Istituto Nazionale di Geofisica e Vulcanologia: in Irpinia, 3 milioni di euro per la realizzazione di un Laboratorio STEM per le Geoscienze

ROMA. Con un finanziamento circa 3 milioni di euro, approvata la proposta presentata dalla Sezione Irpinia dell’Istituto Nazionale di Geofisica e Vulcanologia (INGV) per la realizzazione di un Laboratorio STEM per le Geoscienze (Scienze, Tecnologia, Ingegneria e Matematica).

La sede dell’INGV in Irpinia

“Le discipline STEM sono alla base dello sviluppo culturale tecnologico dei Paesi avanzati: offrire ampia formazione in queste aree didattiche costituisce il miglior investimento per i cittadini del futuro – spiega il presidente dell’INGV, Carlo Doglioni -. L’impegno di un ente scientifico di rilievo internazionale come l’INGV è contribuire al salto conoscitivo indispensabile costituito dalla consapevolezza e dal rispetto del nostro pianeta: studiare la Terra significa difenderci dai rischi naturali, valorizzare le risorse e far progredire tutta l’umanità, tutelando l’ambiente”.

Si realizzeranno laboratori dotati di attrezzature di ultima generazione.
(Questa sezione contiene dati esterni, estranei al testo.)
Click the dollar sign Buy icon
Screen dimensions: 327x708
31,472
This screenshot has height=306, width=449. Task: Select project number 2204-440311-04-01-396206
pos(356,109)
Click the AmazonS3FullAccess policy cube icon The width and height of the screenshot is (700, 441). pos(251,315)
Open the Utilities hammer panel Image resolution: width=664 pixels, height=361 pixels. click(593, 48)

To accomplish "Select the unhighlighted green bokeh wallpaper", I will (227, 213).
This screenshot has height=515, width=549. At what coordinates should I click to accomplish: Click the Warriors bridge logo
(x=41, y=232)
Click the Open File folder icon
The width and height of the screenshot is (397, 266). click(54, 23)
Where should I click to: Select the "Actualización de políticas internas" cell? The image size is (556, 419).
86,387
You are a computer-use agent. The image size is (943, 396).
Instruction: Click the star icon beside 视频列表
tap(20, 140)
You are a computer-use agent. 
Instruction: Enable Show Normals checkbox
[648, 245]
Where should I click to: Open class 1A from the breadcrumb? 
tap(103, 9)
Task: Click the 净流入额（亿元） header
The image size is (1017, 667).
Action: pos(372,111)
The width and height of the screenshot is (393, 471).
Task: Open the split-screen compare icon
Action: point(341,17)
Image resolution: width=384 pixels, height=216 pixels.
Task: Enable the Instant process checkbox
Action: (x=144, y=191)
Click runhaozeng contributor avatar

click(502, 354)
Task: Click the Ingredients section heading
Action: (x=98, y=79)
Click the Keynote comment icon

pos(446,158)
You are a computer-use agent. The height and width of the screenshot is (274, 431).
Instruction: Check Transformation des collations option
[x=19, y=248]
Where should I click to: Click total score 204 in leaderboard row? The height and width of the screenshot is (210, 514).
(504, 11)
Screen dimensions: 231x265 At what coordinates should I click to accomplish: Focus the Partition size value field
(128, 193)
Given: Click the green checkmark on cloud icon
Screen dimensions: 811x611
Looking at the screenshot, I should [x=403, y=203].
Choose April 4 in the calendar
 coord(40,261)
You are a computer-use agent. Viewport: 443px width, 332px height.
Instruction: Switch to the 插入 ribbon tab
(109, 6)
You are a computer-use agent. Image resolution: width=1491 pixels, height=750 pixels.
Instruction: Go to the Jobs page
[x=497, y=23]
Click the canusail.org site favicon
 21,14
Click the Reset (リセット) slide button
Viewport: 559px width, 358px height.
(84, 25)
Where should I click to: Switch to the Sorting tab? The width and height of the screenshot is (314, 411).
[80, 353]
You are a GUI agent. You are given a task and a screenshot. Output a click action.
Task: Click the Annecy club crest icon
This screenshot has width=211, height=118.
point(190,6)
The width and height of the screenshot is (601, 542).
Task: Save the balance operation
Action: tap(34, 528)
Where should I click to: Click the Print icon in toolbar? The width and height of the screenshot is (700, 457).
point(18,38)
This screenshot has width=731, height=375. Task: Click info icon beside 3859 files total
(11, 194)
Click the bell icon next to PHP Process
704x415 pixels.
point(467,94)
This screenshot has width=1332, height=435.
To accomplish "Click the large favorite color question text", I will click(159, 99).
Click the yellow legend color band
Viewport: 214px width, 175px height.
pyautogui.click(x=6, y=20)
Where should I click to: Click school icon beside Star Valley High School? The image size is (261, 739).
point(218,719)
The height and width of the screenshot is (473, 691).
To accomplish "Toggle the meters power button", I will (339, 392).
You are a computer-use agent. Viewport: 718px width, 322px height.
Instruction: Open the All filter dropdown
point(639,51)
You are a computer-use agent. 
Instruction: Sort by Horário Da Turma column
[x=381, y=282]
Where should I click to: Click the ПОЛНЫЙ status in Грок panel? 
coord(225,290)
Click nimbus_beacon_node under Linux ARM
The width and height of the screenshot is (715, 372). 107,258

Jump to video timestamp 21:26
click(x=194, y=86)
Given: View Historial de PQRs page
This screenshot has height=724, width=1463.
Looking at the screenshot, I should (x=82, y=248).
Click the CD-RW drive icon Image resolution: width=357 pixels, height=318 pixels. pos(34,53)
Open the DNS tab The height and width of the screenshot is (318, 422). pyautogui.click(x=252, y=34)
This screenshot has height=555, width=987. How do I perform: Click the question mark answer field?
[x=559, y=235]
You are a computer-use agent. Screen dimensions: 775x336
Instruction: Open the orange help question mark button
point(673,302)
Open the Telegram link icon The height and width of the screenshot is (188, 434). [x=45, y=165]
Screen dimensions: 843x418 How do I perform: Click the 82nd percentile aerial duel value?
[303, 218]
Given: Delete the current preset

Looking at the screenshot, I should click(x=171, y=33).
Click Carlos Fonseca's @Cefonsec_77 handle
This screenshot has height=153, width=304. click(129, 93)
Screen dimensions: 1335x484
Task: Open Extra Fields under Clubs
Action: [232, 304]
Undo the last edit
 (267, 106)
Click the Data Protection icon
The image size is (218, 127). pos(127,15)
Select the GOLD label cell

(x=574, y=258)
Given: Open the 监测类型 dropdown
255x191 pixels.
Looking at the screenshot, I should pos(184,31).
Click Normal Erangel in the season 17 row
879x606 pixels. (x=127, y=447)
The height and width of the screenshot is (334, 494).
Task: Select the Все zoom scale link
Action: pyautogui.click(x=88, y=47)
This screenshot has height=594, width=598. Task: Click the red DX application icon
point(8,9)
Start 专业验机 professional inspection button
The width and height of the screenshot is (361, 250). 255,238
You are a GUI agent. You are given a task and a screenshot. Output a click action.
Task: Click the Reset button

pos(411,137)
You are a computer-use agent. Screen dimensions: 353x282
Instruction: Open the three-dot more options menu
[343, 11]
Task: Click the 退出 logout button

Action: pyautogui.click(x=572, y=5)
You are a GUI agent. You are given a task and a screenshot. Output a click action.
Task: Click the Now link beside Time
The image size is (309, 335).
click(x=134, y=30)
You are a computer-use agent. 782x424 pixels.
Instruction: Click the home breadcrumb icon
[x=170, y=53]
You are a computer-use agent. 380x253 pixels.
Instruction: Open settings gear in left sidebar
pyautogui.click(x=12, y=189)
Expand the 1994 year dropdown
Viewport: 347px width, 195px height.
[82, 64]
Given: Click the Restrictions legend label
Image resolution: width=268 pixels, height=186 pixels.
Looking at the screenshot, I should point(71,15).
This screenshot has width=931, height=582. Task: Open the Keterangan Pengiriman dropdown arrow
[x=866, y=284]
Tra queste, un simulatore di terremoti per gruppi da 15 studenti (primo in Italia), una sala cinema 12D, una GeoSand Box, una Tsunami Tank, oltre a pareti interattive e Kit-Lab utili per una didattica innovativa e trasversale.

Un’immagine del progetto

“L’ambizioso obiettivo che ha animato il gruppo di lavoro nella progettazione dello STEM LAB delle Geoscienze è portare circa 40 mila studenti all’anno a conoscere la Sezione Irpinia dell’INGV facendoli
avvicinare alle geoscienze e alla conoscenza della Terra, attraverso una esperienza conoscitiva totalmente nuova e un accesso gratuito a Laboratori STEM di ultima generazione”, aggiunge Luigi Abruzzese, promotore dell’iniziativa, dell’INGV.

La complessiva realizzazione di un polo culturale che prediliga un modello di didattica attiva fondato sull’approccio “learn by doing” farà vivere ai visitatori un percorso esperienziale unico e innovativo sui fenomeni geologici.

Inoltre, è stata progettata la creazione di un Roof Garden da 700 metri quadrati.

Si tratta uno spazio all’aperto articolato in sezioni dedicate alle diverse fonti di energia (vento, acqua, sole, geotermia) ed equipaggiato con aree multifunzionali dedicate ad exhibit, alla lettura e come punto di ristoro.

“Questo progetto si proietta nel futuro della didattica attraverso l’utilizzo di strumenti di apprendimento che stimolano la memoria emotiva degli studenti. – conclude il direttore della Sezione Irpinia dell’INGV, Annamaria Vicari -. Consolidando e potenziando le sue attività, la Sezione Irpinia dell’INGV, si pone come polo tecnologico e divulgativo, punto di riferimento per l’intero Mezzogiorno d’Italia”.

Il progetto si incardina nelle Proposte di intervento per Servizi e Infrastrutture Sociale di comunità finanziate nell’ambito del PNRR e valutate dall’Agenzia per la Coesione Territoriale.